What to do | Return the lines from the first one up to and including the line with "[x=265, y=603]", copied exactly and nothing more.

* * * * *

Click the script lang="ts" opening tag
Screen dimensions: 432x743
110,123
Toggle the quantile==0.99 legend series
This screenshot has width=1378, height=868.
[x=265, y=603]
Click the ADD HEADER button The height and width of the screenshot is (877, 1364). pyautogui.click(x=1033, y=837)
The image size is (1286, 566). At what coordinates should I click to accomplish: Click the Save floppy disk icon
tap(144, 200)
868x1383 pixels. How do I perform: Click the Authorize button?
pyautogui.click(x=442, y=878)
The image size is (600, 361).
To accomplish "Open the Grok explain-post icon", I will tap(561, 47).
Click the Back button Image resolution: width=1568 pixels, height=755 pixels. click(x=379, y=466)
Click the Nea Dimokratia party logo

* * * * *

Solution for this task |
Click the script lang="ts" opening tag
Screen dimensions: 432x743
110,123
Toggle the quantile==0.99 legend series
This screenshot has width=1378, height=868.
[x=265, y=603]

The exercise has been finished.